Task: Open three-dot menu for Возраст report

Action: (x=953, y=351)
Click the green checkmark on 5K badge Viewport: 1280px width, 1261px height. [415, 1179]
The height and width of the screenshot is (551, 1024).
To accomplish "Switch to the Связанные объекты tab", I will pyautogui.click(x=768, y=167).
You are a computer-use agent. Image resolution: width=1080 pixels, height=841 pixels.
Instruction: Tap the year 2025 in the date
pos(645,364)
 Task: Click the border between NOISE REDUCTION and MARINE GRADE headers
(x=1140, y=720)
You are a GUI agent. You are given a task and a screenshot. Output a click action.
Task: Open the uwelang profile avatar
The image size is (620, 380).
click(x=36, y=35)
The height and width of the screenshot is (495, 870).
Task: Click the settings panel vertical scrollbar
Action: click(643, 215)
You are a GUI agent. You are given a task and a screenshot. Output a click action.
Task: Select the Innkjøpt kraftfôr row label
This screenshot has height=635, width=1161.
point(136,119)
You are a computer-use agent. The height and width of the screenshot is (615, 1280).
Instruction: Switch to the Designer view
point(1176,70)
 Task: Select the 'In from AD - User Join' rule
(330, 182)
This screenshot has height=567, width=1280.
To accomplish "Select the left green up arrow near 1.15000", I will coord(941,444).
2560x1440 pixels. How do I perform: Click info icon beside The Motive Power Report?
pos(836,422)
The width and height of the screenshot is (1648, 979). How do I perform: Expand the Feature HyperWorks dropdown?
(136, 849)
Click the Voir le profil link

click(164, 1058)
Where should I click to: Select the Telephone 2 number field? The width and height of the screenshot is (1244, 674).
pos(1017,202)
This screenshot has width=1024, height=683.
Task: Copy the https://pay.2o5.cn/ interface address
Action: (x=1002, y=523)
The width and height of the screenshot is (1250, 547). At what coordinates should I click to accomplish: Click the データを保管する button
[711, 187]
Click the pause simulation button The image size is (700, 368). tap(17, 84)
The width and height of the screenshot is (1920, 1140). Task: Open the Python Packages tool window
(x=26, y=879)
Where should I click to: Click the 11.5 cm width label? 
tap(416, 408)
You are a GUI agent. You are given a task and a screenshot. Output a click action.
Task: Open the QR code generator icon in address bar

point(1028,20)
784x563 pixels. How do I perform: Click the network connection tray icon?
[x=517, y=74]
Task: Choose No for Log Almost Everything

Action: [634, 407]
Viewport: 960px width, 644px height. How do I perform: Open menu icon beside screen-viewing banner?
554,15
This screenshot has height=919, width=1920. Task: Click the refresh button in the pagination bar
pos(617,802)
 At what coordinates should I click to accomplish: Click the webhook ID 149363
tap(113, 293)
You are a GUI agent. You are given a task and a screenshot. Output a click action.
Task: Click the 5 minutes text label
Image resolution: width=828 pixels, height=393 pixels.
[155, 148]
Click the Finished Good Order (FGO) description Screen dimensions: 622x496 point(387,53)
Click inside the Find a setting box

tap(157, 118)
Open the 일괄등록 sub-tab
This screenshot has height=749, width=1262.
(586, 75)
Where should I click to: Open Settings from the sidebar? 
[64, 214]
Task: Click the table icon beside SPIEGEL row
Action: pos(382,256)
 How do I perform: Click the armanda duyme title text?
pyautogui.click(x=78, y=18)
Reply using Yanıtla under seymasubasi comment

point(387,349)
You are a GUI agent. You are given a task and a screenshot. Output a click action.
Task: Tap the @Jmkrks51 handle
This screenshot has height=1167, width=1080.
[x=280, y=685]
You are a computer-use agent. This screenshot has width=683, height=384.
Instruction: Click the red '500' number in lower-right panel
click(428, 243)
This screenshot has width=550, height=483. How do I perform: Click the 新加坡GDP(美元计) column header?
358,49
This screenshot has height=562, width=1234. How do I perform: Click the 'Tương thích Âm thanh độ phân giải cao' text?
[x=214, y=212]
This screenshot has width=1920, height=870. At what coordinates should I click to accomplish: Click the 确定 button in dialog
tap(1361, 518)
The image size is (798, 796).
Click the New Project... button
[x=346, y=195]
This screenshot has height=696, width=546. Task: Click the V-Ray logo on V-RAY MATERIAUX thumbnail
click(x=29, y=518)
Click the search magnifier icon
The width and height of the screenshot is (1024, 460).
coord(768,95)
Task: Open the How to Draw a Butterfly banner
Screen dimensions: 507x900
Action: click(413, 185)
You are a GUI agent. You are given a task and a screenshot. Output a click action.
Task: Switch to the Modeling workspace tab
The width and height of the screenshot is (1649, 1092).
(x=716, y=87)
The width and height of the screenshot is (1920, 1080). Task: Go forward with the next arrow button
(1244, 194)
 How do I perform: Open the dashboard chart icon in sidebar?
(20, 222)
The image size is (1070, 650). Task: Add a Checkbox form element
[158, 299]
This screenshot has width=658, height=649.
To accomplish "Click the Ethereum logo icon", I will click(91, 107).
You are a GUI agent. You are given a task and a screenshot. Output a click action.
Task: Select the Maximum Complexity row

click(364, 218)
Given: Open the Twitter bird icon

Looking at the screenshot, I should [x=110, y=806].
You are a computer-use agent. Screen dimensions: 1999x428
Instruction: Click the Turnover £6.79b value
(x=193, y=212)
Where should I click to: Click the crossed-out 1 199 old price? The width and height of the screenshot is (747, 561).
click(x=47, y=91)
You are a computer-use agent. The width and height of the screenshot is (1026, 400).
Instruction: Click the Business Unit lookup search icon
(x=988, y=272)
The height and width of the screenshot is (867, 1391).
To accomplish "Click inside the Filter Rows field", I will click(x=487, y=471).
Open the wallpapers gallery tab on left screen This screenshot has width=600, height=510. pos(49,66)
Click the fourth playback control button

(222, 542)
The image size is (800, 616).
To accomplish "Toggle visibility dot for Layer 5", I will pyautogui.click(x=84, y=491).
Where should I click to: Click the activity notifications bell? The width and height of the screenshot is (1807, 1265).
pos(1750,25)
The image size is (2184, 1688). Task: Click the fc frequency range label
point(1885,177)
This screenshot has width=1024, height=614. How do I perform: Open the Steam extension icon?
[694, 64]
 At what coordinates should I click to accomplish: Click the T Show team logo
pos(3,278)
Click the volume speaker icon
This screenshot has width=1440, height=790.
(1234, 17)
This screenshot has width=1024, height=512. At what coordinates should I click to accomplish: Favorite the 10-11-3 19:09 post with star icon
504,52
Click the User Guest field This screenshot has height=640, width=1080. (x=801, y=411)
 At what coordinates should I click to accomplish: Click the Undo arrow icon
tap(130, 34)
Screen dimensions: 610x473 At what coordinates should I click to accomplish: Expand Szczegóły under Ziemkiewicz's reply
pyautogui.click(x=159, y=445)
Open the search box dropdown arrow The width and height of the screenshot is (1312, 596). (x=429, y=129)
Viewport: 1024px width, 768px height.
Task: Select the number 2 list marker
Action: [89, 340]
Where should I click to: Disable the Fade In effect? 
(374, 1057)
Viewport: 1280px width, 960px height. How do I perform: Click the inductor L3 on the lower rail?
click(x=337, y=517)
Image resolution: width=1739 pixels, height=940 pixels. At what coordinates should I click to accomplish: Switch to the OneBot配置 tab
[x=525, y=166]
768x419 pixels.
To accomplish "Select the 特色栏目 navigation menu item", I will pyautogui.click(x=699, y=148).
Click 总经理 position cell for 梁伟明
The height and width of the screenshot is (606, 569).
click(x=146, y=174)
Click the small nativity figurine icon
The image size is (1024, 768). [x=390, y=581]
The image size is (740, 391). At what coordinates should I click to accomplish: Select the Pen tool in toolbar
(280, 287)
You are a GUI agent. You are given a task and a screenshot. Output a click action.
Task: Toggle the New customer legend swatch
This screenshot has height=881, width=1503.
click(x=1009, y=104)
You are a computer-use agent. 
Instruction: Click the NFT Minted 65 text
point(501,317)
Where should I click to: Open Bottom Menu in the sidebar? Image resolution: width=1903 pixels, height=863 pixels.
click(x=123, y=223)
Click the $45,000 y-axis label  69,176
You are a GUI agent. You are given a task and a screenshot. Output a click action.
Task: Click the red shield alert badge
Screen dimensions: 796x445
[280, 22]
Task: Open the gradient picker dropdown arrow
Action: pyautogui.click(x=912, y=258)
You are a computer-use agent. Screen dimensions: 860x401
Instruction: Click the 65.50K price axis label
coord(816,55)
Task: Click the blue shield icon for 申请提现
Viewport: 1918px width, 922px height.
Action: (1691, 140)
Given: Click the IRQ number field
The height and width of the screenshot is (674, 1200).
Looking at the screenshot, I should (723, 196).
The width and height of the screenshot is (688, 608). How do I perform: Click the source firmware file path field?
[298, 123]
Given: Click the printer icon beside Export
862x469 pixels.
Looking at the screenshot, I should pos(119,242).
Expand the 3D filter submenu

════════

TO DO:
In the records above, find each line that mentions the word "badge", and copy it.

RESULT BELOW:
Click the green checkmark on 5K badge Viewport: 1280px width, 1261px height. [415, 1179]
Task: Click the red shield alert badge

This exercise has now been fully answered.